On 26 May 1928 Andrew Payne, a nineteen-year-old from Oklahoma, won the first Bunion Derby. Devised by C. C. Pyle, the race started on 4 March in Los Angeles with 275 runners bound for Madison Square Garden in New York City, 3,422 miles away. Payne took eighty-four days to reach the finish line. He received the $25,000 first prize from Pyle, who believed he would make a fortune as spectators along the route purchased programs and tickets to see this strange contest. Unfortunately, few people took any notice of the runners, and Pyle lost about $100,000. He tried to recoup his losses by staging the event again the following year but lost even more money.
In October 1926 tennis star Vincent Richards, angered by a U.S. Lawn Tennis Association ruling that players could not be paid to report on tournaments in which they were competing, announced that he would turn professional. Richards, with a wife and family to support, had an $8,000-per-year contract to write about tennis for King Features Syndicate. In the fall of 1926 he and five colleagues made a profitable three-month tennis tour promoted by C. C. "Cash and Carry" Pyle, and in September 1927 he was one of the founders of the Professional Lawn Tennis Association of the United States.
Earle H. Sande, one of the great jockeys of the 1920s, rode two Kentucky Derby winners during the decade—Zev in 1923 and Flying Ebony in 1925. Known as "Big Feet" for his habit of "nudging" other jockeys during tough races, Sande briefly retired in 1928 but returned in 1930 to ride Gallant Fox to the Triple Crown. Damon Runyon toyed with his poem about Sande for the rest of his life:
Sloan, they tell me, could ride 'em;
Maher, too, was a bird.
Bullman a guy to guide 'em—
Never much worse than third.
Them was the old time jockeys;
Now when I want to win.
Gimme a handy
Guy like Sande
Ridin' them hosses in.
In January 1927 Abe Saperstein founded the Harlem Globetrotters, a team of black basketball players who combined amazing basketball feats with comic routines.
Eleonora Sears became the first U.S. women's squash racquets singles champion on 19 January 1928 at the Round Hill Club in Greenwich, Connecticut.

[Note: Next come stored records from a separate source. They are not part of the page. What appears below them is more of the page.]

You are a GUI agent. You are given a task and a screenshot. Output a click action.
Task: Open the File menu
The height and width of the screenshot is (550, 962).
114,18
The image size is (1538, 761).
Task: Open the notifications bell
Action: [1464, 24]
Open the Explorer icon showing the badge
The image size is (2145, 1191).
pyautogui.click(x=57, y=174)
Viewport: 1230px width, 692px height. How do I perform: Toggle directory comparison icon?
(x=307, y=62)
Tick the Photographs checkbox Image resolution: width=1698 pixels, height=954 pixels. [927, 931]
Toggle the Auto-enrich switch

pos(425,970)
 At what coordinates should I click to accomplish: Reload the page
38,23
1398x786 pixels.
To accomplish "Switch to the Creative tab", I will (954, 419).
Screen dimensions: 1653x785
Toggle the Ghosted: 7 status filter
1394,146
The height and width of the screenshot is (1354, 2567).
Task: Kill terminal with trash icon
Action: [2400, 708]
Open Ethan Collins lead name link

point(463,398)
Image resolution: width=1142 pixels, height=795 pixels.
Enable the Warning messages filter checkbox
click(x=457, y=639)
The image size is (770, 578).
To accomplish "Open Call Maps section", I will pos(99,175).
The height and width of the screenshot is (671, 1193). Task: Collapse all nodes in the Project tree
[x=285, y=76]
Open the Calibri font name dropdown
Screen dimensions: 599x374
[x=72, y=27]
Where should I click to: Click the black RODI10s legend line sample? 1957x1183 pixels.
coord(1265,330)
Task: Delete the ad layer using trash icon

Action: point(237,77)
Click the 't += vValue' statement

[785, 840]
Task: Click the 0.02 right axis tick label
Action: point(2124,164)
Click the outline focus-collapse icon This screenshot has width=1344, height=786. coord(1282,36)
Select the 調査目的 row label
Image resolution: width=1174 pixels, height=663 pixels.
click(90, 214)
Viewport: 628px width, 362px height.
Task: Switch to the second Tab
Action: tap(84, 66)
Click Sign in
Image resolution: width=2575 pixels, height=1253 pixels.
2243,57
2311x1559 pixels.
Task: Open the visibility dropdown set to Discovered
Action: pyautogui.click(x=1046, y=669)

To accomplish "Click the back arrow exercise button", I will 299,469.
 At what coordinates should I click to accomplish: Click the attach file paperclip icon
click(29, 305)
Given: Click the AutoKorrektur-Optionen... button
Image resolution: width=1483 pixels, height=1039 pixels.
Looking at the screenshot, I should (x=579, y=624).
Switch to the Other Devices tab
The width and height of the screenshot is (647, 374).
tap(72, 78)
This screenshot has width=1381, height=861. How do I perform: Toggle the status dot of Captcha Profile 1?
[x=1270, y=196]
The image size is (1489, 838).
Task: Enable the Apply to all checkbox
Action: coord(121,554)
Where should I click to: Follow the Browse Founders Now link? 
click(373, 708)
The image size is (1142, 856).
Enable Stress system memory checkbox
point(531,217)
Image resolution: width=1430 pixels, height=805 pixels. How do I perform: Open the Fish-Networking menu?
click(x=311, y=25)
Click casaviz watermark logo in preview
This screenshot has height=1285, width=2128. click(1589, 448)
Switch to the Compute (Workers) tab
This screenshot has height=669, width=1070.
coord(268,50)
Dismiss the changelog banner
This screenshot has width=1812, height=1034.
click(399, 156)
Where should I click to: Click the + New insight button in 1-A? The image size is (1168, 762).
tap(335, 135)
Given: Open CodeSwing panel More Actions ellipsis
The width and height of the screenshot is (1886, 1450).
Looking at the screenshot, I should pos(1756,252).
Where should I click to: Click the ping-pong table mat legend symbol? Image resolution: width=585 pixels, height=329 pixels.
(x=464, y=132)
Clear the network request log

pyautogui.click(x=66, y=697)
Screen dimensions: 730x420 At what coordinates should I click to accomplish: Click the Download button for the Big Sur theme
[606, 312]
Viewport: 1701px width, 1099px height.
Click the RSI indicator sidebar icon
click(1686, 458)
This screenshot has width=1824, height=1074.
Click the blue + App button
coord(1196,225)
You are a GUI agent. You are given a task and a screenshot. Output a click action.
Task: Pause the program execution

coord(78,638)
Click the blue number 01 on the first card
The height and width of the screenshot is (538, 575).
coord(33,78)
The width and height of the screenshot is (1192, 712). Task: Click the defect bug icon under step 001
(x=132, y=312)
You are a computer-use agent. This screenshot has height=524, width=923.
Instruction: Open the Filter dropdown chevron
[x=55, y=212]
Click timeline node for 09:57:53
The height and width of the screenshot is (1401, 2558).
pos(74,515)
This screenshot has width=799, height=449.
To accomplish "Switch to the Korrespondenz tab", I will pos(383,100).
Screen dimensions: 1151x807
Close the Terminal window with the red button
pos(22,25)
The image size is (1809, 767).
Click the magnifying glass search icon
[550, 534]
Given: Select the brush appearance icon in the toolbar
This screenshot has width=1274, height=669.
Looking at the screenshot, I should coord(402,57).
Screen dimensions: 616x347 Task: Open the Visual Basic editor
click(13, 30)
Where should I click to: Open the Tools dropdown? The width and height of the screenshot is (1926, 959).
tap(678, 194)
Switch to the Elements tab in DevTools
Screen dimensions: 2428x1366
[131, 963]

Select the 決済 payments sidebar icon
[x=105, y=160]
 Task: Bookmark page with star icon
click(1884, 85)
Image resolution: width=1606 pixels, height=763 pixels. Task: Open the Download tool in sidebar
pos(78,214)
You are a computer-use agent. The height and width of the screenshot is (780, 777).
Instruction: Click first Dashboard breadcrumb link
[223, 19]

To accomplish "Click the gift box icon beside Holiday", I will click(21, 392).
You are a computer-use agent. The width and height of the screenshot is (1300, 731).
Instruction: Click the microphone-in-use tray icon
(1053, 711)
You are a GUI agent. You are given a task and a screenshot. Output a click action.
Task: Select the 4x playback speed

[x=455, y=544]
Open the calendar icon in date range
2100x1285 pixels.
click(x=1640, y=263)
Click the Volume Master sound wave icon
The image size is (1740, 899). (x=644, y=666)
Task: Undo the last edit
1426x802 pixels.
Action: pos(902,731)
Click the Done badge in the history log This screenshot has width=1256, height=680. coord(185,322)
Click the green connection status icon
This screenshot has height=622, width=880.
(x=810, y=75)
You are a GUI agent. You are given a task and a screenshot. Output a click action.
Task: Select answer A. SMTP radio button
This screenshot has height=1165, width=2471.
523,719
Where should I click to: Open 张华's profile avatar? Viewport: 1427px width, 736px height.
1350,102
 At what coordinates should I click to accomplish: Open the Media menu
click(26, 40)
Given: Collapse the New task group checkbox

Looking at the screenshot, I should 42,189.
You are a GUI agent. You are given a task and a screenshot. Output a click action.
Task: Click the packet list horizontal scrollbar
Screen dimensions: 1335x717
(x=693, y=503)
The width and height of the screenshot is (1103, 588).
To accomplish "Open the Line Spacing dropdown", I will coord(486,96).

In 1922 Charles Dillon "Casey" Stengel, who would later become a legendary manager for the New York Yankees and the New York Mets, had a batting average of .368—the highest of his career—while playing for the New York Giants. When he ended his playing career in 1931, he had a lifetime average of .284.
Harold Stirling Vanderbilt won the King's Cup with his schooner Vagrant in 1922. It was the first of his eleven major yachting victories between 1922 and 1938, including three successful defenses of the America's Cup during the 1930s. Vanderbilt is also credited with inventing contract bridge while on a yachting trip in 1926.
On 2 July 1923 welterweight champion Mickey Walker was defending against Cowboy Padgett when both fell out of the ring and landed on the press table. Padgett broke two ribs and was unable to continue the fight.
Christy Walsh began ghostwriting newspaper articles for Babe Ruth in 1923. Walsh, who may have been the first sports agent, arranged vaudeville and barnstorming tours for Ruth.
In Saint Louis, Missouri, Lt. Al Williams flew a Curtis racer 243.7 MPH to set a new air-speed record on 6 October 1923.
In 1920 Garfield "Gar" A. Wood, the foremost inboard motorboat driver of the decade, set a Gold Cup race record of 70 MPH, a record that stood until 1946. Wood won the Gold Cup, an American race, four times between 1917 and 1921 and, in a succession of boats called Miss America, claimed the international Harmsworth Trophy seven times between 1920 and 1933. He was largely responsible for popularizing motorboat racing as a spectator sport in America.
Kentucky Derby and Belmont Stakes winner Zev beat the English champion Papyrus in a match race at Belmont Park on 20 October 1923.